Nearly half of adults are failing to save enough to retire comfortably.
According to the latest report into pensions from Scottish Widows, almost half of today's workers aren't saving enough to retire in comfort.
Since 2005, Scottish Widows -- owned by Lloyds Banking Group (LSE: LLOY) -- has published a yearly UK Pensions Report into the state of Britain's retirement planning. Alas, its 2011 UK Pensions Report makes for uncomfortable reading.
The insurer -- famous for its 'widow in black' adverts -- claims that almost half (49%) of adults who should be saving for retirement are failing to do so adequately, putting aside less than 12% of their income. This proportion lies exactly in the middle of the 46% to 52% range established by Scottish Widows in its six previous surveys.
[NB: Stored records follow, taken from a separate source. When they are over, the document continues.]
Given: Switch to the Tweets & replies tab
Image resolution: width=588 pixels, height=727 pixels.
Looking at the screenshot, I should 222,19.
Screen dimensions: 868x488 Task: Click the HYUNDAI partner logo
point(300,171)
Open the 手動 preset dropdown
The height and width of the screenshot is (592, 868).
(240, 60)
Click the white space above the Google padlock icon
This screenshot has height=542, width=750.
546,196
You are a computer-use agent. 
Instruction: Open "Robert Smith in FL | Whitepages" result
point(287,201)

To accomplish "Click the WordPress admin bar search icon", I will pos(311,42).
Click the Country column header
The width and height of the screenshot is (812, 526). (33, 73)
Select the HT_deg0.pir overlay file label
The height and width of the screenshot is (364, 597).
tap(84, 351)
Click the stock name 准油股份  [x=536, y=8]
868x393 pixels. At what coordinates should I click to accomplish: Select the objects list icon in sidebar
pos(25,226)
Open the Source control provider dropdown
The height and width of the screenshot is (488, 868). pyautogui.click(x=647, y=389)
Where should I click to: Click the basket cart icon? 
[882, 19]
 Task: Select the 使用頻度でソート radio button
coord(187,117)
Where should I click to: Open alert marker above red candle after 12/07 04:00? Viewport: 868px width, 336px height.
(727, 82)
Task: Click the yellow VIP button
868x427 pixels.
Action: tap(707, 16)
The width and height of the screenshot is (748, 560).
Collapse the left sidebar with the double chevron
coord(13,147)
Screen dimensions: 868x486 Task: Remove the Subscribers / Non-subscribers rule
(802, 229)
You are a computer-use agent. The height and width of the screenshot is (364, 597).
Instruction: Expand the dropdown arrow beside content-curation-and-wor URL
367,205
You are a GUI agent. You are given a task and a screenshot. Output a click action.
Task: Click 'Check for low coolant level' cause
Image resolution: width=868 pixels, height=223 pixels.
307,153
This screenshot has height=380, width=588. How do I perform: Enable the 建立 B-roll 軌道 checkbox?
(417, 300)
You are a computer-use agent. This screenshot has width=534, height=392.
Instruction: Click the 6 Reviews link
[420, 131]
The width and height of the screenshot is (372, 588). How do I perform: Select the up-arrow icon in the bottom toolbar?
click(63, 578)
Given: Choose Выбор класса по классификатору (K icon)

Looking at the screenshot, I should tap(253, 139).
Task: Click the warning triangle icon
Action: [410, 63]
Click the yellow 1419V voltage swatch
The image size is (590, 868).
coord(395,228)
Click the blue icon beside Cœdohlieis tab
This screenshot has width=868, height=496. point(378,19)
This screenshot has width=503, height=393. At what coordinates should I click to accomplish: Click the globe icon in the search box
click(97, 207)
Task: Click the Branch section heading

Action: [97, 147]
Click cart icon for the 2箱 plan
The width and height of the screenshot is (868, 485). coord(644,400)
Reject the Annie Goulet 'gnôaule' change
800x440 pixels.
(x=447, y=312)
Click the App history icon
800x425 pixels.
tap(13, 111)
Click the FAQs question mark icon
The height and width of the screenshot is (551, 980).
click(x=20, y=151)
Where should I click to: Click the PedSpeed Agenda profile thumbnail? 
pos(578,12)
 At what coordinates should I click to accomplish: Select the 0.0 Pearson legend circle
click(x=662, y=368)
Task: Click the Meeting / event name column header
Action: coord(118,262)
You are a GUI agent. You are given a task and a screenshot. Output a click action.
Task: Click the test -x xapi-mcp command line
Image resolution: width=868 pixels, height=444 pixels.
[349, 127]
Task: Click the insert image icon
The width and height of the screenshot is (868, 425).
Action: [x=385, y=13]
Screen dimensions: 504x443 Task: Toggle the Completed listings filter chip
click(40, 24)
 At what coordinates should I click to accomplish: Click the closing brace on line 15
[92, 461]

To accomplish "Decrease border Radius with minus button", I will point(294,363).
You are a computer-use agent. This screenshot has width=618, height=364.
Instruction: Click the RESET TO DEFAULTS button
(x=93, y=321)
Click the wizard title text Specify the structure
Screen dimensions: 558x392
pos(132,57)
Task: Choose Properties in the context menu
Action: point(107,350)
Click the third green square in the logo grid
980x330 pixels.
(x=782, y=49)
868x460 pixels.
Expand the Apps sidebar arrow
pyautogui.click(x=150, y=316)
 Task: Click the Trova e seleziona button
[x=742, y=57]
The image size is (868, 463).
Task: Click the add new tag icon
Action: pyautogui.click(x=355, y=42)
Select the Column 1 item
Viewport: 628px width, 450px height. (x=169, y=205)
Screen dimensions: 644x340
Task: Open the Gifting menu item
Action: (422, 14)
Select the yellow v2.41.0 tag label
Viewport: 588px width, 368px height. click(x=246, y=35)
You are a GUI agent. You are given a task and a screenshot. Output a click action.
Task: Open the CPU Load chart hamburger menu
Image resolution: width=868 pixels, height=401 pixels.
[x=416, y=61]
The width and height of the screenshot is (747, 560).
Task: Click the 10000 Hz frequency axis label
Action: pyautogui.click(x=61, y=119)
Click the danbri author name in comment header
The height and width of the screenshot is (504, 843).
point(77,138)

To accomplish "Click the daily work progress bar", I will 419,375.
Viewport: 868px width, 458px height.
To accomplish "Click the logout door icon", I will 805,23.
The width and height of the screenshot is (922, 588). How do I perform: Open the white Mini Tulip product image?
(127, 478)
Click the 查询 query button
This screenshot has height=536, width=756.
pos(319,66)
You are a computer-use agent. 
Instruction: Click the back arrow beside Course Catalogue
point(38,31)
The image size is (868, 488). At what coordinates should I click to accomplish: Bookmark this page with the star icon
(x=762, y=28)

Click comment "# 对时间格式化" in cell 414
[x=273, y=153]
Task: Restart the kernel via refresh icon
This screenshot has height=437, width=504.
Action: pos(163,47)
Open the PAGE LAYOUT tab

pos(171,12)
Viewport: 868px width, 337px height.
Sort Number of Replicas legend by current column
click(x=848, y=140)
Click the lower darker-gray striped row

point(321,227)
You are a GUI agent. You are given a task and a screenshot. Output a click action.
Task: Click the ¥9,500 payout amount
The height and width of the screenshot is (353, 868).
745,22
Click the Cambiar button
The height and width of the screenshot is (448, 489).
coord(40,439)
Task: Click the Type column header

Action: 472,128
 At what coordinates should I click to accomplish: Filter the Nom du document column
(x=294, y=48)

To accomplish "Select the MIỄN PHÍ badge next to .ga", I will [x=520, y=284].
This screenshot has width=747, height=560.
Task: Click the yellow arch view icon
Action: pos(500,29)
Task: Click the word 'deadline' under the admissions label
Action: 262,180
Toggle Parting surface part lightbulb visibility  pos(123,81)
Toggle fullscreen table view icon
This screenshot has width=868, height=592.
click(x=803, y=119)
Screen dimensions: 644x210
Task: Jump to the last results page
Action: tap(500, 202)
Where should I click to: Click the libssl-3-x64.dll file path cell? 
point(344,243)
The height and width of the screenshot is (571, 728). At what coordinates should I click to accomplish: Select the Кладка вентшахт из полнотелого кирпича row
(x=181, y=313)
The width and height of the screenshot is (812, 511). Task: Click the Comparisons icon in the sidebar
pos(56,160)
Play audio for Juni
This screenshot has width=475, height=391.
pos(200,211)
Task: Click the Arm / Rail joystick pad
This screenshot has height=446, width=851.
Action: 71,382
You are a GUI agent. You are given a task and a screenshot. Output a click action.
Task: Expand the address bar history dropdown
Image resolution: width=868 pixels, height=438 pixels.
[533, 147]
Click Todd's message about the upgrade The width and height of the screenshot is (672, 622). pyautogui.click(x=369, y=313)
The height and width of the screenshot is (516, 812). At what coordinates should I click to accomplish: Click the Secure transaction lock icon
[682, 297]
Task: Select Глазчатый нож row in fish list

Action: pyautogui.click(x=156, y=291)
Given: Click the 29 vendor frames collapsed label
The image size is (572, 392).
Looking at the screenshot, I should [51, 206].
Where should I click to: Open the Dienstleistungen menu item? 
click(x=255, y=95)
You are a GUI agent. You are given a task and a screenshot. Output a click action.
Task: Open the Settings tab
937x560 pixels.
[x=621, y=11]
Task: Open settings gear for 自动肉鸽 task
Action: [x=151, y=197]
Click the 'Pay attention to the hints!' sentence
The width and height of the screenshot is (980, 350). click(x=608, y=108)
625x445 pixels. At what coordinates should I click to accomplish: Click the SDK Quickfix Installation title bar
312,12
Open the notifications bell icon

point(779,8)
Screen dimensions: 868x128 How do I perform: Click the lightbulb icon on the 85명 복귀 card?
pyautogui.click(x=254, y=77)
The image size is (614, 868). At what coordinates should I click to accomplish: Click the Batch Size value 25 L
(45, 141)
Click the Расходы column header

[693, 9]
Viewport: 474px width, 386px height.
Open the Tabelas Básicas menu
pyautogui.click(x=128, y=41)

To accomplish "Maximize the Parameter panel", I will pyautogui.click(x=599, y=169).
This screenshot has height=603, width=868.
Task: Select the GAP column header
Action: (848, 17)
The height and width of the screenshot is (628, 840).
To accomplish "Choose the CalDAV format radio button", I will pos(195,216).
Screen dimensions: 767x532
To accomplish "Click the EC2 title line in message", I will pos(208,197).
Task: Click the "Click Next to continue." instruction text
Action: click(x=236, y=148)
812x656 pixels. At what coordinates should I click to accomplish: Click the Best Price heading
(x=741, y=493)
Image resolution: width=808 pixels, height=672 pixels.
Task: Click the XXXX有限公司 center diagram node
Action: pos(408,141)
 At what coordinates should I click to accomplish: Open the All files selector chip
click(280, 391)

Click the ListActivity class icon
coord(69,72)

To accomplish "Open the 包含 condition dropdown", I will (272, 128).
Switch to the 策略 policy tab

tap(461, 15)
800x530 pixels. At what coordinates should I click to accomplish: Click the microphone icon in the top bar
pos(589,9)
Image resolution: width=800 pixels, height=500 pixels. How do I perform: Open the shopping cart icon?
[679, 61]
What's more, the insurer found that one in five adults is failing to make any provision at all for their retirement. Unless members of this group wake up and smell the roses, they face a retirement funded solely or largely by the creaking state pension system.
Scottish Widows found that we want an average income of £24,300 a year to live comfortably at age 70. To be honest, this is unrealistic for many people, as it amounts to 96% of the average salary of £25,400 a year. What's more, to generate an annuity of this size would require a pension pot worth at least £400,000.
Clearly, we Brits need to start being more realistic about our retirement goals. That said, without a mortgage, other debts or dependants, a couple could live quite comfortably in retirement on, say, a combined income of £18,000 a year.
The ostrich generation
Scottish Widows argues -- quite correctly -- that everyone aged 30 or over who is not retired and earns at least £10,000 a year should take steps to prepare financially for retirement.
Indeed, close to three-quarters (73%) of the 5,200 adults interviewed online by YouGov in March understood the need to take personal responsibility for their future. Nevertheless, Scottish Widows found 'widespread and ingrained inertia' when it comes to retirement planning.
For example, those interviewed claimed that they could, if pushed, put aside an extra £97 each month towards saving for the long term. Sadly, they fail to do so, which suggests that we are turning into an 'ostrich generation'. Put simply, when it comes to pensions, we'd rather bury our heads in the sand than face up to our frugal futures!
Sacrifice £58 a month
For workers on the average salary, Scottish Widows calculates that saving an extra £58 a month -- 2.7% of their pre-tax salary -- would boost their savings rate from the average of 9.3% to the 12% needed to secure a decent retirement. In effect, that's like giving up a cup of coffee a day to build a brighter future.
Then again, although the spirit may be willing, the wallet is weak. One in nine respondents to this survey (11%) said they would opt out of NEST (National Employment Savings Trust), the new government-sponsored pension plan being introduced next year.
Lower your expectations
To be honest, I can understand public wariness when it comes to pensions.
For most of us, payroll taxes gobble up close to a third of our gross pay, making it increasingly difficult for those on low and middle incomes to save for retirement. On the other hand, pension contributions attract tax relief, enabling us to claw back some of our income tax to put aside for retirement.
Finally, Scottish Widows found that the average age British workers would like to retire at has remained unchanged, at 61 years and eight months. Again, this will be a pipe dream for many workers, especially given that the state pension age heads relentlessly towards 70.